The relevant term is „energy intensity“, measuring how much energy is needed per unit of GDP. It has been improving for quite a while now, see, for example https://www.aceee.org/blog/2015/12/what-energy-intensity-and...
1) That's not a fact
2) That sentence doesn't make any sense grammatically
3) Consumption reduction = lower quality of life & health for poor people (the rich have 0 interest in consumption reduction... do you see the davos crowd turning in their private jets?)
Whereas spending some money to get us all nuclear might be. If not, we will have to spend more to metigate the effects of global warming.
If we really wanted to solve this quickly and efficiently, we could kill all humans.
What happens in these cases is that people look for reasons why the emerging technology is objectively bad, and then throw out arguments and see which ones stick. Electricity usage implies climate change, and that's a popular fear to play on right now. "This thing that's going to kill your career is also why hurricanes are stronger now!" Of course, that is only partially true; maybe AI isn't the problem and driving 60 miles a day in stop-and-go-traffic to go to work is what we really need to crack down on. But, that sort of thing is 70 years old and people are comfortable with it, so there isn't much persuasion left to do; people know it's bad and do it anyway. Meanwhile, climate change was a huge problem before the phrases "Bitcoin" or "deep learning" were ever coined, so it's kind of weird to blame them.
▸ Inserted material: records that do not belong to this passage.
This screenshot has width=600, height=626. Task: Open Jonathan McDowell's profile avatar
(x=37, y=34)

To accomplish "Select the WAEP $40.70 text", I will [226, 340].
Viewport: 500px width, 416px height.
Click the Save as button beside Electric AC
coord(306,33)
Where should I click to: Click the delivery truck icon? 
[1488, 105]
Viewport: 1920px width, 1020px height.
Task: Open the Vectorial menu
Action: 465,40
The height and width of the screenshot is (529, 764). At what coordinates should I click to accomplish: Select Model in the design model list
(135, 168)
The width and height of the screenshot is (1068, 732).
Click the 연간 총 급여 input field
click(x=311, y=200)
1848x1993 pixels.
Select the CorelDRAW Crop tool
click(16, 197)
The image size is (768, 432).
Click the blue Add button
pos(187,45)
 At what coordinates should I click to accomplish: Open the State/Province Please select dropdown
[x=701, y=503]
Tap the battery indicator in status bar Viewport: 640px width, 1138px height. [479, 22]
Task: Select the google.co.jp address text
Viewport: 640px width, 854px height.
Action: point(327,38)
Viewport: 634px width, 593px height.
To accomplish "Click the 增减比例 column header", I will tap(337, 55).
This sort of complaining is also easy. Sure, with more electricity users coming online, we worry about the cost going up. The cost going up is good for killing energy intensive activities that you don't like; eventually it won't be profitable to mine Bitcoins or train AIs. But the cost going up also affects other industries that we DO like; poorer people heating their homes can't absorb the cost, or industries like aluminum smelting can't absorb the cost. So now we want to distribute resources with some system other than "the highest bidder wins", and you know what that means! Time to involve the government! But the government is terrible at reacting to things like this, and even though regulation is obviously the globally optimal path forward, it moves too slowly to really make a difference. By the time we charge data centers more for electricity, AI will have taken your jobs and the East Coast will be underwater.
(Meanwhile, many data centers are powered by cheap renewable hydroelectricity anyway and so aren't causing climate change. They can build their AI training data centers near a hydroelectric dam, but people aren't going to move their family so they can get cheaper electricity or spend less energy commuting to work or whatever. I'm not sure where this all leads, but it does feel like appointing a boogeyman to blame instead of actually fixing the problem. This goes back to my opening argument about seeing which argument sticks. If you don't look into things too deeply, you have a nice set of rules that leads to an obvious action. I don't like Bitcoin because the existing system works OK. Bitcoin uses a lot of electricity. Some energy use changes the climate. The changing climate kill us all. So we'd better kill Bitcoin. A simple path from "I don't like it" to "kill it before it kills us". Get out your pitchforks!)
If so, the problem may be somewhat overstated. Training is a dispatchable power load. It can be scheduled for periods of surplus power in regions where surplus power is periodically abundant. Training a ML model could literally follow the sun.
Bauxite has to be shipped to Iceland to take advantage of their abundant geothermal and hydro power for Aluminium smelting. Data moves with much less friction.
The main issue I see is that many of these models are massive. Dozens of gigabytes. You’ll quickly DDOS your validator nodes before getting anything useful.
But now I cant find the source... video encoding mining seems to have gained more traction :/.